WHAT THE TASK REQUIRES:
Some entries follow. Reproduce exactly the lines starting at the one with "Collapse the All products group" and stopping after the one with "Open customer 10003".

EXERCISE DATA:
================

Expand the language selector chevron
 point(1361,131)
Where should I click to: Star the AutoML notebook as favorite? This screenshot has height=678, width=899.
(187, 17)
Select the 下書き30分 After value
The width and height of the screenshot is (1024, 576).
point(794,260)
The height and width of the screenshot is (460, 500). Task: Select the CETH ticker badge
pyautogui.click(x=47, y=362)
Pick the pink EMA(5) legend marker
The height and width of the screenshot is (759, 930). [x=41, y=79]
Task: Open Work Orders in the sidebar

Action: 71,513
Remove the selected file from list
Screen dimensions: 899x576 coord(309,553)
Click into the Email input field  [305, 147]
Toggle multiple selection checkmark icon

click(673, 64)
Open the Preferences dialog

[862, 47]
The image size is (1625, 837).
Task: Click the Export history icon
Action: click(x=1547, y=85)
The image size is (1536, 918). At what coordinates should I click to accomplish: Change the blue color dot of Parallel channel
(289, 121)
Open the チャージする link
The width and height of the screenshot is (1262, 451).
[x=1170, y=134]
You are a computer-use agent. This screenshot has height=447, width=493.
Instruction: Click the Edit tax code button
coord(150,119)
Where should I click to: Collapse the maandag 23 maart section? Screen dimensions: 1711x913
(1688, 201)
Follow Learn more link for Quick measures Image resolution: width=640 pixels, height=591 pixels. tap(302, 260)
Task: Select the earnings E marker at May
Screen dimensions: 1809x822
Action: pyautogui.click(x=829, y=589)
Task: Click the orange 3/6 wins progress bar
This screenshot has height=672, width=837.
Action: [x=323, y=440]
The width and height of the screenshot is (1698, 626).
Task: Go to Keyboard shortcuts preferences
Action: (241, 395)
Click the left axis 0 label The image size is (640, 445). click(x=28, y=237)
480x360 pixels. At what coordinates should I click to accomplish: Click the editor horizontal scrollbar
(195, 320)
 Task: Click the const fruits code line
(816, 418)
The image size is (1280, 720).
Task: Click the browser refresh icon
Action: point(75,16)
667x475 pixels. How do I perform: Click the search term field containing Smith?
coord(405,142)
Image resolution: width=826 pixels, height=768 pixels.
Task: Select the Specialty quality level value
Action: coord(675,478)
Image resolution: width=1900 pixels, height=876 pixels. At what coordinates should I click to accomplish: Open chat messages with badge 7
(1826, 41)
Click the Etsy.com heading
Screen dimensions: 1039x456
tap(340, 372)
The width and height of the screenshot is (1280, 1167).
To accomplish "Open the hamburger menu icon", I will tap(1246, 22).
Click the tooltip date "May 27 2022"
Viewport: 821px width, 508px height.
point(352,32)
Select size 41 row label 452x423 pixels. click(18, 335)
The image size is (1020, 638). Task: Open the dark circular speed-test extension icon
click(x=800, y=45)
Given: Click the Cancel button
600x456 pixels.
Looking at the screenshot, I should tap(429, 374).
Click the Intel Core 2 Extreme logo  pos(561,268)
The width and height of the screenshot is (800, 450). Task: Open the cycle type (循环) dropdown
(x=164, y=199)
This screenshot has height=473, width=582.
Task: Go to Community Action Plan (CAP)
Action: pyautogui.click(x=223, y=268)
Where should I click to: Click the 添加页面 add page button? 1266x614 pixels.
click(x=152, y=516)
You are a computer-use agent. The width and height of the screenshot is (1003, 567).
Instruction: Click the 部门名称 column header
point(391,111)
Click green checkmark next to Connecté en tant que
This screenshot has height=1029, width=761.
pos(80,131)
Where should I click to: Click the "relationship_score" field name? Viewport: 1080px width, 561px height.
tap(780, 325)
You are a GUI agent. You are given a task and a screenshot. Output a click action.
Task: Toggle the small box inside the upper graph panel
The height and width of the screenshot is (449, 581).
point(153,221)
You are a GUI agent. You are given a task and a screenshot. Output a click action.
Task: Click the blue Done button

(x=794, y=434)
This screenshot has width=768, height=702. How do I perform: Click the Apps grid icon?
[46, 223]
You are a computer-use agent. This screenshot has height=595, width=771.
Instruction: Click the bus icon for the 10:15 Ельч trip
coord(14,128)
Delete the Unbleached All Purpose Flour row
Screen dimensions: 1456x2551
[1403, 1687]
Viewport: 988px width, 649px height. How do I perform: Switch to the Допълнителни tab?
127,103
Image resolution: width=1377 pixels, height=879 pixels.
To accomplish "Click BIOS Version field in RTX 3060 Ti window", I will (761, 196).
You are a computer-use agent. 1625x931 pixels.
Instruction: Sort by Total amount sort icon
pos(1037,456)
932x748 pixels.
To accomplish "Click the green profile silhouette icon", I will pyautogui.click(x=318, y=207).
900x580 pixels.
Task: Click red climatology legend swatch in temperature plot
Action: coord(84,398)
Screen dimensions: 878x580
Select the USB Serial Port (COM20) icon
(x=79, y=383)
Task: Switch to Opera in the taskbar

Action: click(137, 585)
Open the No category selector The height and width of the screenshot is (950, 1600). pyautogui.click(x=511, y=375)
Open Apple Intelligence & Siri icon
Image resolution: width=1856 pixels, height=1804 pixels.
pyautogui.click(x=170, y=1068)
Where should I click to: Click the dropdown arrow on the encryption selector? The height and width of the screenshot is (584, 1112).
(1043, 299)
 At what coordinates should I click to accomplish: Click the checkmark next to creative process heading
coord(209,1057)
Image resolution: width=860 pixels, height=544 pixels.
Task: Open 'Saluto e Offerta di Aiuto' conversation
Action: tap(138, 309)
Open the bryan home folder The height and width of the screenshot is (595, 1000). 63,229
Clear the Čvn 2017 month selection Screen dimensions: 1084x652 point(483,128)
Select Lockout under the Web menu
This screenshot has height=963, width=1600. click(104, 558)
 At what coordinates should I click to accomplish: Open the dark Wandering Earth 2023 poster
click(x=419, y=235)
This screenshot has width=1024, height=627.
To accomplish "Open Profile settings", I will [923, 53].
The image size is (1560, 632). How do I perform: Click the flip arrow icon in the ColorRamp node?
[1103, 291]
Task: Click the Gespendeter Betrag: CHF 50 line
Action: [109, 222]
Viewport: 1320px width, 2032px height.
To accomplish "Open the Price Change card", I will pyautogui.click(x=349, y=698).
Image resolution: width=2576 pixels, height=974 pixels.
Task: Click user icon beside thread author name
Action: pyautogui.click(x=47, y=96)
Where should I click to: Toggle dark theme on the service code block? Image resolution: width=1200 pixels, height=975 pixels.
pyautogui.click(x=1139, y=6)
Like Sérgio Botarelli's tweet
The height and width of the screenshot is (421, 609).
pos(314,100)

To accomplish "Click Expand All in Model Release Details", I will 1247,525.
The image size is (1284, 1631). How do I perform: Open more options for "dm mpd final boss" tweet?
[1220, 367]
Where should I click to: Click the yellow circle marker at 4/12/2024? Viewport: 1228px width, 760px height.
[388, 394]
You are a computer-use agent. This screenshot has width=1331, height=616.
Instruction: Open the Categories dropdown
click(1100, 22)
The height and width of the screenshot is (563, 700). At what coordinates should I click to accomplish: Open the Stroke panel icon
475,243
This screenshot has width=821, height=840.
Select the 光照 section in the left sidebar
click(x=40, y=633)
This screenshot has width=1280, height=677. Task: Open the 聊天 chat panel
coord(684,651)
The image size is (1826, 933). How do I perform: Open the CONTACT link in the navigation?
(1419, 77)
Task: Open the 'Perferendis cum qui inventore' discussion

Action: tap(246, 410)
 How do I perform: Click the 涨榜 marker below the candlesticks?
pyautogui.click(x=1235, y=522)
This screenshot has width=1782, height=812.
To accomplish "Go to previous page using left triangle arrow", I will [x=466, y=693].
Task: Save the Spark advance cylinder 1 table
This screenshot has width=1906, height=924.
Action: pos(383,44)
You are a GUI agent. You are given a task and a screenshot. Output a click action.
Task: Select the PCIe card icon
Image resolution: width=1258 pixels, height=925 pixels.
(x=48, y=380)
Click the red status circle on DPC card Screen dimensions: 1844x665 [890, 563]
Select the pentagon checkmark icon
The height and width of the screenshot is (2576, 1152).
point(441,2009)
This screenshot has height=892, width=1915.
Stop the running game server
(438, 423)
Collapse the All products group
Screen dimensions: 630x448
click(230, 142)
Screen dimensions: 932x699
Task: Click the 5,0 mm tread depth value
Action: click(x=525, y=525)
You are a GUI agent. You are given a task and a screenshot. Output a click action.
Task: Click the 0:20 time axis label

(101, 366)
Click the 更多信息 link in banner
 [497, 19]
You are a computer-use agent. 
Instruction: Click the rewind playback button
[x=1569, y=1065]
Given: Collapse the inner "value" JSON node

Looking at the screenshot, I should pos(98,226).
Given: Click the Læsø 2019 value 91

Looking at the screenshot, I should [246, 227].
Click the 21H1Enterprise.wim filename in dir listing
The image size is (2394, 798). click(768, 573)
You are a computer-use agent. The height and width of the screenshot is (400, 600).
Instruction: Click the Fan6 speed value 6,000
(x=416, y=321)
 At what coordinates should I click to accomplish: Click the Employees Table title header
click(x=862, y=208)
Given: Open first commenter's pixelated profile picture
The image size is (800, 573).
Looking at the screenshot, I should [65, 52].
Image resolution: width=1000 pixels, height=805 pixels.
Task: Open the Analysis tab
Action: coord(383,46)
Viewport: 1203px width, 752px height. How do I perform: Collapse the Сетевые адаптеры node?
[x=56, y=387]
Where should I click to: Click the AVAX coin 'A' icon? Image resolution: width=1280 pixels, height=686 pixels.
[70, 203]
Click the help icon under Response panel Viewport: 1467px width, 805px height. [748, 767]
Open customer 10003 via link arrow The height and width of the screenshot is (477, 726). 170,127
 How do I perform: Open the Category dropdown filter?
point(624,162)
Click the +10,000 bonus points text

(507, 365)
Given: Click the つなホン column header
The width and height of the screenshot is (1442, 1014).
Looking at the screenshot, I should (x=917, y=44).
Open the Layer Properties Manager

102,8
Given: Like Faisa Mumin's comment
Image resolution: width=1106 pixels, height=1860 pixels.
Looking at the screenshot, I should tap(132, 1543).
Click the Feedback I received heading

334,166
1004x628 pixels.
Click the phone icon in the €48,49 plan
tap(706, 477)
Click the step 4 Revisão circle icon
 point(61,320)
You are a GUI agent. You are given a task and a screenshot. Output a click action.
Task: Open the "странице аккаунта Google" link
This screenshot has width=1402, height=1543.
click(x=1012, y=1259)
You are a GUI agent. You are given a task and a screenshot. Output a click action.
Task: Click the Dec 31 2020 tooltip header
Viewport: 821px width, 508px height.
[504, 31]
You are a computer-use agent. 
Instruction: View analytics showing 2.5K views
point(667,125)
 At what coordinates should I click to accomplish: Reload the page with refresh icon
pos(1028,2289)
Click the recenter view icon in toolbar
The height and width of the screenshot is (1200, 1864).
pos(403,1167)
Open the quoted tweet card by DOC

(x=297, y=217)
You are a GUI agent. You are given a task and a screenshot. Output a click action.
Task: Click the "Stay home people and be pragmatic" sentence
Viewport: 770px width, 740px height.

================

SOLUTION:
Collapse the All products group
Screen dimensions: 630x448
click(230, 142)
Screen dimensions: 932x699
Task: Click the 5,0 mm tread depth value
Action: click(x=525, y=525)
You are a GUI agent. You are given a task and a screenshot. Output a click action.
Task: Click the 0:20 time axis label

(101, 366)
Click the 更多信息 link in banner
 [497, 19]
You are a computer-use agent. 
Instruction: Click the rewind playback button
[x=1569, y=1065]
Given: Collapse the inner "value" JSON node

Looking at the screenshot, I should pos(98,226).
Given: Click the Læsø 2019 value 91

Looking at the screenshot, I should [246, 227].
Click the 21H1Enterprise.wim filename in dir listing
The image size is (2394, 798). click(768, 573)
You are a computer-use agent. The height and width of the screenshot is (400, 600).
Instruction: Click the Fan6 speed value 6,000
(x=416, y=321)
 At what coordinates should I click to accomplish: Click the Employees Table title header
click(x=862, y=208)
Given: Open first commenter's pixelated profile picture
The image size is (800, 573).
Looking at the screenshot, I should [65, 52].
Image resolution: width=1000 pixels, height=805 pixels.
Task: Open the Analysis tab
Action: coord(383,46)
Viewport: 1203px width, 752px height. How do I perform: Collapse the Сетевые адаптеры node?
[x=56, y=387]
Where should I click to: Click the AVAX coin 'A' icon? Image resolution: width=1280 pixels, height=686 pixels.
[70, 203]
Click the help icon under Response panel Viewport: 1467px width, 805px height. [748, 767]
Open customer 10003 via link arrow The height and width of the screenshot is (477, 726). 170,127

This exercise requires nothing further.